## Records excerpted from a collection
========================================================================

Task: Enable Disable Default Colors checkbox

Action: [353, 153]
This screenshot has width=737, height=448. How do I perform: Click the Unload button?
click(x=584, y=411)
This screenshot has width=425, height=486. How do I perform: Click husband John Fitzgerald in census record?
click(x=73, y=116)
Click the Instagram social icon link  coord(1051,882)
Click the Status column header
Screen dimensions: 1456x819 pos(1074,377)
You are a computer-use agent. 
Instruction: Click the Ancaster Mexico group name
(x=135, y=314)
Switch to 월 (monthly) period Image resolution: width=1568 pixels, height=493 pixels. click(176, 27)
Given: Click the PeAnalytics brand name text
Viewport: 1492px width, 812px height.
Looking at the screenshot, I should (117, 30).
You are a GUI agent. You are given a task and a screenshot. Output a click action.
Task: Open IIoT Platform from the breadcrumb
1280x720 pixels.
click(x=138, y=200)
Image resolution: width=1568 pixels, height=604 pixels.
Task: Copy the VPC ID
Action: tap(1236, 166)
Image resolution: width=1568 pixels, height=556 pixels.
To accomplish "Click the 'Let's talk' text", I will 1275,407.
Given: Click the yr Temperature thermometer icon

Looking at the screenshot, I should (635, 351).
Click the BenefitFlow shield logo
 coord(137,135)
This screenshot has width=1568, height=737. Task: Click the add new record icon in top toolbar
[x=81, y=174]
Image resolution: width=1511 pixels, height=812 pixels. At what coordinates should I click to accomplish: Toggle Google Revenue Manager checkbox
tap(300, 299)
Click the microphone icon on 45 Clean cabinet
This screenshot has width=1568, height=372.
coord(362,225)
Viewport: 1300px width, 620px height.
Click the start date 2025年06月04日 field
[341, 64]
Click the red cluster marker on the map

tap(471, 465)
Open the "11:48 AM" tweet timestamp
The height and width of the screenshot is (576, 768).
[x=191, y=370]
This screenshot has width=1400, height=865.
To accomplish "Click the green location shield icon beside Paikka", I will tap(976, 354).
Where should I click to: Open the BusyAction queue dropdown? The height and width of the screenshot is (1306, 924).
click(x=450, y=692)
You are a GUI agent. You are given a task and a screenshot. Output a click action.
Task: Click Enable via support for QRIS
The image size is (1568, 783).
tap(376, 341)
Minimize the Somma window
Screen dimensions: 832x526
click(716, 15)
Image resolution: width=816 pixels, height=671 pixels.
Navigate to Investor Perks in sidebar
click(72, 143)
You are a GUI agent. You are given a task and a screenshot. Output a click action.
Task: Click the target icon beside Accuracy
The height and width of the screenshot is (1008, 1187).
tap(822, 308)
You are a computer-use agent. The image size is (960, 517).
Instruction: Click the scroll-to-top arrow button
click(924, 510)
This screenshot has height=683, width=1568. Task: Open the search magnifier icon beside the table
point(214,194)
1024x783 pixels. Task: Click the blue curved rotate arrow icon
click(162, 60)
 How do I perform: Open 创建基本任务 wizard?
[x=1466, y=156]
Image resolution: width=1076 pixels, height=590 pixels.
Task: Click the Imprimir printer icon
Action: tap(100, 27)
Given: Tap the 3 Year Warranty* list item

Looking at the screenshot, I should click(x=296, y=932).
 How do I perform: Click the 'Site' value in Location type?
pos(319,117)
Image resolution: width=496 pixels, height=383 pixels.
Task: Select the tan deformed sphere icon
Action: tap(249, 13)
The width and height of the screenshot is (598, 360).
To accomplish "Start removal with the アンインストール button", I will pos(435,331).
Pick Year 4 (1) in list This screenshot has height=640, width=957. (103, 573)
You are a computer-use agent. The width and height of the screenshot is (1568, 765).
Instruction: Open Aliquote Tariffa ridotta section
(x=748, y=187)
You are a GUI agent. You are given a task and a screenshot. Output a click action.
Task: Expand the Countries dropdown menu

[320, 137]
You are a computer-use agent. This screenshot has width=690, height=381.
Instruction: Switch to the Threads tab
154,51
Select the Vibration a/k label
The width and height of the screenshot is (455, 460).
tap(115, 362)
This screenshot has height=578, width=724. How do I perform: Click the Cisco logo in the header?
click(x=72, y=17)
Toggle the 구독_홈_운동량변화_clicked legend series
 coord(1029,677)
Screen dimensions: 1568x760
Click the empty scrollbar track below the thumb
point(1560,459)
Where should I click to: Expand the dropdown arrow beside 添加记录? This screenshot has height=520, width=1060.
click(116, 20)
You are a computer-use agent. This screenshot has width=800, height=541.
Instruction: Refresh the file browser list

========================================================================

Reproduce all the records, exactly and in full.

Task: Enable Disable Default Colors checkbox

Action: [353, 153]
This screenshot has width=737, height=448. How do I perform: Click the Unload button?
click(x=584, y=411)
This screenshot has width=425, height=486. How do I perform: Click husband John Fitzgerald in census record?
click(x=73, y=116)
Click the Instagram social icon link  coord(1051,882)
Click the Status column header
Screen dimensions: 1456x819 pos(1074,377)
You are a computer-use agent. 
Instruction: Click the Ancaster Mexico group name
(x=135, y=314)
Switch to 월 (monthly) period Image resolution: width=1568 pixels, height=493 pixels. click(176, 27)
Given: Click the PeAnalytics brand name text
Viewport: 1492px width, 812px height.
Looking at the screenshot, I should (117, 30).
You are a GUI agent. You are given a task and a screenshot. Output a click action.
Task: Open IIoT Platform from the breadcrumb
1280x720 pixels.
click(x=138, y=200)
Image resolution: width=1568 pixels, height=604 pixels.
Task: Copy the VPC ID
Action: tap(1236, 166)
Image resolution: width=1568 pixels, height=556 pixels.
To accomplish "Click the 'Let's talk' text", I will 1275,407.
Given: Click the yr Temperature thermometer icon

Looking at the screenshot, I should (635, 351).
Click the BenefitFlow shield logo
 coord(137,135)
This screenshot has width=1568, height=737. Task: Click the add new record icon in top toolbar
[x=81, y=174]
Image resolution: width=1511 pixels, height=812 pixels. At what coordinates should I click to accomplish: Toggle Google Revenue Manager checkbox
tap(300, 299)
Click the microphone icon on 45 Clean cabinet
This screenshot has width=1568, height=372.
coord(362,225)
Viewport: 1300px width, 620px height.
Click the start date 2025年06月04日 field
[341, 64]
Click the red cluster marker on the map

tap(471, 465)
Open the "11:48 AM" tweet timestamp
The height and width of the screenshot is (576, 768).
[x=191, y=370]
This screenshot has width=1400, height=865.
To accomplish "Click the green location shield icon beside Paikka", I will tap(976, 354).
Where should I click to: Open the BusyAction queue dropdown? The height and width of the screenshot is (1306, 924).
click(x=450, y=692)
You are a GUI agent. You are given a task and a screenshot. Output a click action.
Task: Click Enable via support for QRIS
The image size is (1568, 783).
tap(376, 341)
Minimize the Somma window
Screen dimensions: 832x526
click(716, 15)
Image resolution: width=816 pixels, height=671 pixels.
Navigate to Investor Perks in sidebar
click(72, 143)
You are a GUI agent. You are given a task and a screenshot. Output a click action.
Task: Click the target icon beside Accuracy
The height and width of the screenshot is (1008, 1187).
tap(822, 308)
You are a computer-use agent. The image size is (960, 517).
Instruction: Click the scroll-to-top arrow button
click(924, 510)
This screenshot has height=683, width=1568. Task: Open the search magnifier icon beside the table
point(214,194)
1024x783 pixels. Task: Click the blue curved rotate arrow icon
click(162, 60)
 How do I perform: Open 创建基本任务 wizard?
[x=1466, y=156]
Image resolution: width=1076 pixels, height=590 pixels.
Task: Click the Imprimir printer icon
Action: tap(100, 27)
Given: Tap the 3 Year Warranty* list item

Looking at the screenshot, I should click(x=296, y=932).
 How do I perform: Click the 'Site' value in Location type?
pos(319,117)
Image resolution: width=496 pixels, height=383 pixels.
Task: Select the tan deformed sphere icon
Action: tap(249, 13)
The width and height of the screenshot is (598, 360).
To accomplish "Start removal with the アンインストール button", I will pos(435,331).
Pick Year 4 (1) in list This screenshot has height=640, width=957. (103, 573)
You are a computer-use agent. The width and height of the screenshot is (1568, 765).
Instruction: Open Aliquote Tariffa ridotta section
(x=748, y=187)
You are a GUI agent. You are given a task and a screenshot. Output a click action.
Task: Expand the Countries dropdown menu

[320, 137]
You are a computer-use agent. This screenshot has width=690, height=381.
Instruction: Switch to the Threads tab
154,51
Select the Vibration a/k label
The width and height of the screenshot is (455, 460).
tap(115, 362)
This screenshot has height=578, width=724. How do I perform: Click the Cisco logo in the header?
click(x=72, y=17)
Toggle the 구독_홈_운동량변화_clicked legend series
 coord(1029,677)
Screen dimensions: 1568x760
Click the empty scrollbar track below the thumb
point(1560,459)
Where should I click to: Expand the dropdown arrow beside 添加记录? This screenshot has height=520, width=1060.
click(116, 20)
You are a computer-use agent. This screenshot has width=800, height=541.
Instruction: Refresh the file browser list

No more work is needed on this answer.